Parks v. Safeco Insurance Co. (2009) 170 Cal.App.4th 992

Under what circumstances must an insurance company search its own records to determine whether it issued a policy that might cover a claim? Here, a 17 year-old minor whose parents were divorced, tendered a claim under a policy insuring the home where her mother lived. The insurance company denied coverage because the minor actually lived with her father and grandmother. But the insurance company failed to disclose that it had also issued a policy covering the grandmother’s home. The Court of Appeal found that under these unique circumstances, an insurance company has a duty to search its own records for the existence of an insurance policy that might cover the claim, and it affirmed a $3.2 million bad faith judgment. 

Reyes v. Van Elk Ltd., Inc. (2007) 148 Cal.App.4th 604

Does an undocumented worker have the right to sue for payment of minimum wages after performing labor for the benefit of the employer? In this class action suit on behalf of laborers on a public works project in Los Angeles, the trial court found that workers who were not lawfully in the U.S. had no right to enforce the minimum wage laws applicable to their job. The Court of Appeal reversed, finding that disallowing undocumented workers from enforcing their right to be paid lawful wages would only encourage employers to hire and exploit them.

Kleveland v. Chicago Title Insurance Co. (2006) 141 Cal.App.4th 761

Is an arbitration clause in a title insurance policy enforceable where arbitration was not mentioned in the preliminary title report and where that report referred to a policy that was different than that actually issued by the insurer? The Court of Appeal found that under these circumstances, the arbitration clause was not incorporated by reference into the preliminary report and is not binding upon the insured.

Violante v. Communities Southwest Development and Construction Company (2006) 138 Cal.App.4th 972 

Where a subcontractor on a public works construction project fails to pay its employees their lawful wages, can the employees hold the prime contractor liable for the unpaid wages? The Court of Appeal found that the prime contractor was not liable for its subcontractor’s failure to properly pay those wages.
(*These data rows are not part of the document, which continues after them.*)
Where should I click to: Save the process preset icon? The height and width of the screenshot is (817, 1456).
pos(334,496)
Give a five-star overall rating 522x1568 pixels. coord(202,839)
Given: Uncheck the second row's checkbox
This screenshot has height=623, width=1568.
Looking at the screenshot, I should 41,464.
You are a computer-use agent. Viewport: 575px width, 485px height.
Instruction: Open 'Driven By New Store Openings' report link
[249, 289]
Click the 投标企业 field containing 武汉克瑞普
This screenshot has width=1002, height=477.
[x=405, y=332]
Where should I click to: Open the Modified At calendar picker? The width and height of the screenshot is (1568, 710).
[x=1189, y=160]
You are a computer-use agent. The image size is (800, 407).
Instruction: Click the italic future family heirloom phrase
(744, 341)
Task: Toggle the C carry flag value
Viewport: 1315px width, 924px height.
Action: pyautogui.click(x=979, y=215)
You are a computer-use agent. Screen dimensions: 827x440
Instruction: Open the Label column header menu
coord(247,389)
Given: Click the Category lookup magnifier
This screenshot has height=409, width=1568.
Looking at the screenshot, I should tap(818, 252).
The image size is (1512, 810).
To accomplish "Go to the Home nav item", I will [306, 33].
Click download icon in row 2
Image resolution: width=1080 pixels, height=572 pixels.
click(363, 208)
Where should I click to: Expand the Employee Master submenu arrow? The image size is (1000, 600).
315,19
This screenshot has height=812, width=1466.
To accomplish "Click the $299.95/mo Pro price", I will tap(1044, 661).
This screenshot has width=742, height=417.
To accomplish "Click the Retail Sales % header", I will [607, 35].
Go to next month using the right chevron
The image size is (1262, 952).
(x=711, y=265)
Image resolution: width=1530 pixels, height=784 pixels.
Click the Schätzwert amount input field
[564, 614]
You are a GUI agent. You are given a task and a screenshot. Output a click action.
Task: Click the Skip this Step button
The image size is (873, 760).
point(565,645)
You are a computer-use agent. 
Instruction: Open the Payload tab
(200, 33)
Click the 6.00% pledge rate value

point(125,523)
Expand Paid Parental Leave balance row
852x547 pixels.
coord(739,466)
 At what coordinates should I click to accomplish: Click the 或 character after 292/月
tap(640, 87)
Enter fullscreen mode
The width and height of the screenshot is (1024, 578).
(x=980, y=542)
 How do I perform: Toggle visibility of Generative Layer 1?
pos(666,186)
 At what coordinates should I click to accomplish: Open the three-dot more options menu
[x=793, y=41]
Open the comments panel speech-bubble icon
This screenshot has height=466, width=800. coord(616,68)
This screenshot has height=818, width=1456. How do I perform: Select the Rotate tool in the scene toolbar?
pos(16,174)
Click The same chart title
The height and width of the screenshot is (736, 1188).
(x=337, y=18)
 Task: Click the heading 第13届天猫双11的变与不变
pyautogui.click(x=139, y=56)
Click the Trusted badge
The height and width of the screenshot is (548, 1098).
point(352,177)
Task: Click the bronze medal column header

Parker v. McCaw (2005) 125  Cal.App.4th 1494

An employee arbitrates claims against his employer arising from two contracts. One of these contracts provides that any dispute be arbitrated by a panel of three arbitrators; the other contract provides that only one arbitrator is necessary. Here the Court of Appeal found that the right to a three-member panel is substantial and cannot be modified by the trial court, and reversed the arbitration award issued by a single arbitrator.

Ocean View HOA v. Montecito Water District (2004) 116 Cal.App.4th 396

In this California Environmental Quality Act (CEQA) case, the Court of Appeal found that aesthetic concerns could constitute a substantial environmental impact that required consideration in the environmental review process.

Harris v. Sandro (2002) 96 Cal.App.4th 1310

This case explores the limits of the right to appeal from a judgment that confirms an arbitration award. The Court of Appeal imposed $11,000 in sanctions against the appellant and his attorney for prosecuting a frivolous appeal.

Marriage of Bryant (2001) 91 Cal.App.4th 789

This case explores the scope of a trial court’s discretion to allow a parent to move out-of-state with her children notwithstanding the objections of the other parent. 

Huijers v. Demarais (1992) 11 Cal.App.4th 676

This real estate disclosure case tested the limits of the duties of a seller to disclose the existence of known property defects in a commercial property transaction.